» The exercise
Starting with the line that contains "Given: Click error icon of foot.jsp problem" and going on through the end of the listing below, lay out those lines as a Markdown table with the columns No. and Line. Skip blank lines and leave the pictures out.

··········

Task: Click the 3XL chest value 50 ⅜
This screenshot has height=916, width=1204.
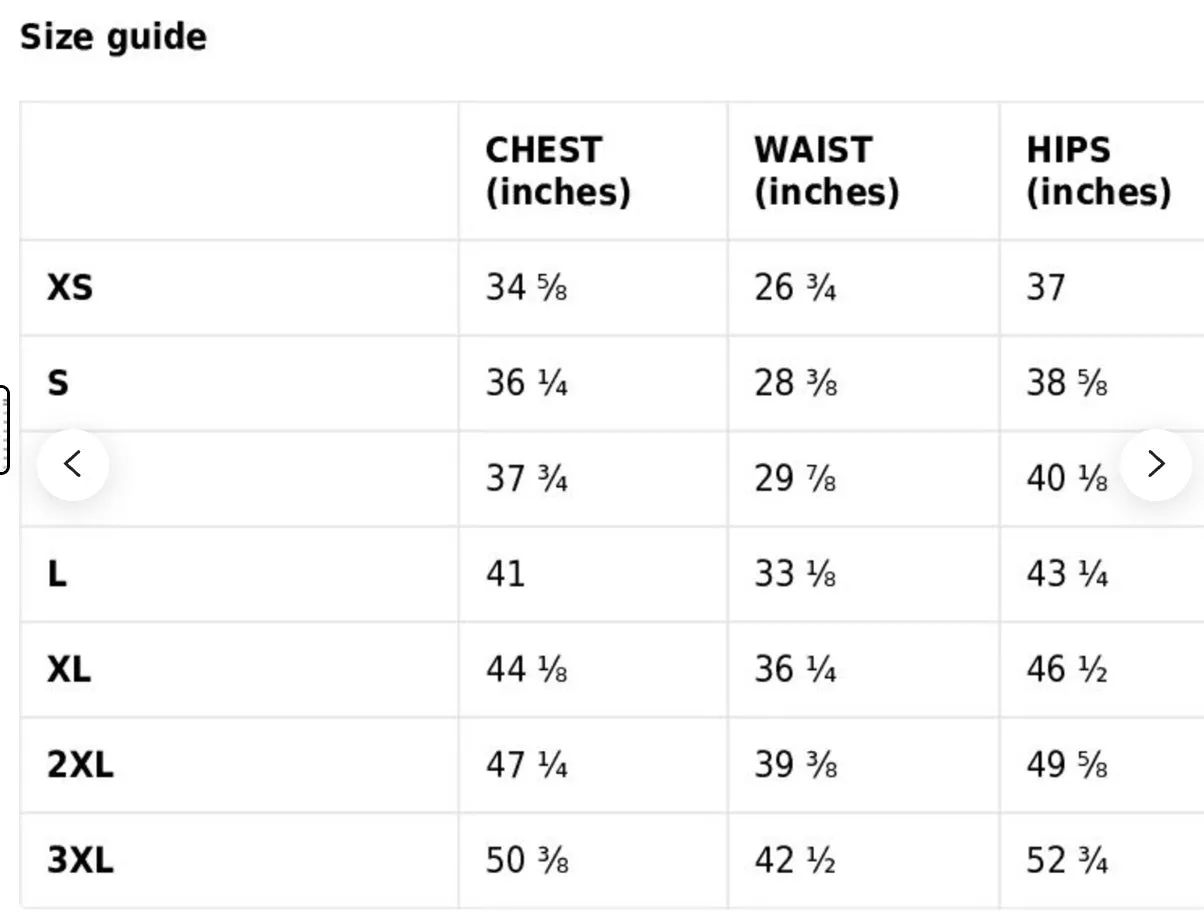Action: tap(527, 860)
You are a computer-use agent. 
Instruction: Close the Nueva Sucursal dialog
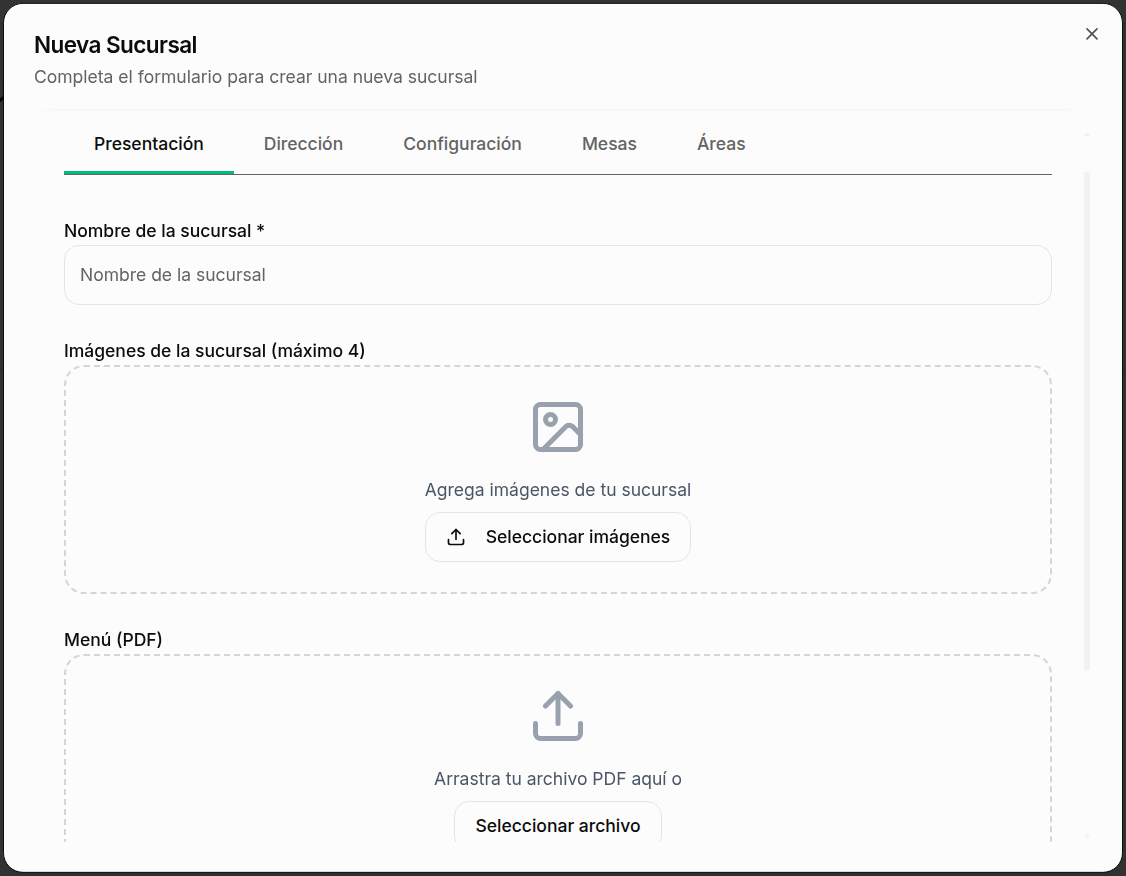coord(1091,34)
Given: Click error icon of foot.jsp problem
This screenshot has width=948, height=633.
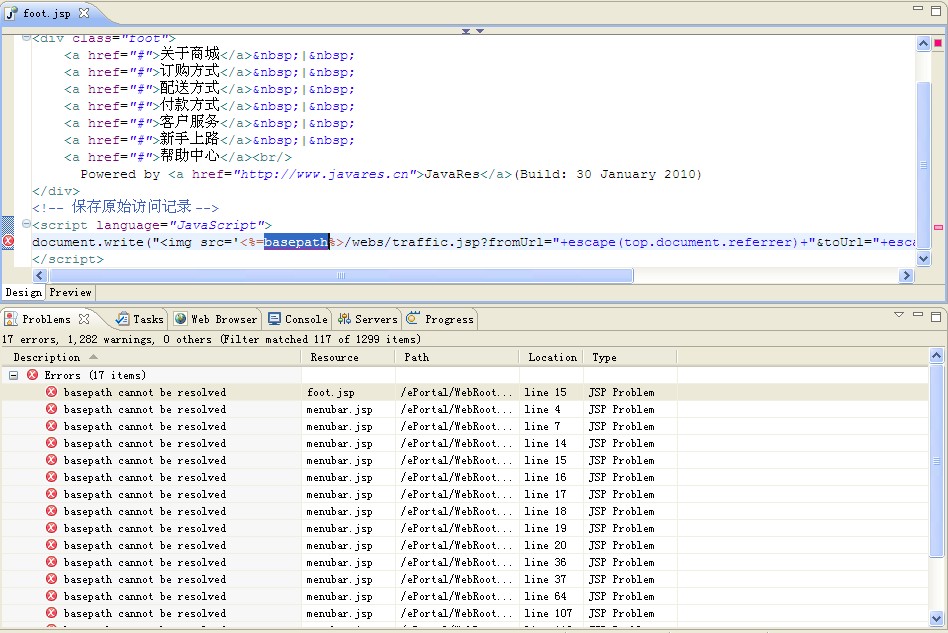Looking at the screenshot, I should [52, 392].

··········

» Output for this task
| No. | Line |
|---|---|
| 1 | Given: Click error icon of foot.jsp problem |
| 2 | This screenshot has width=948, height=633. |
| 3 | Looking at the screenshot, I should [52, 392]. |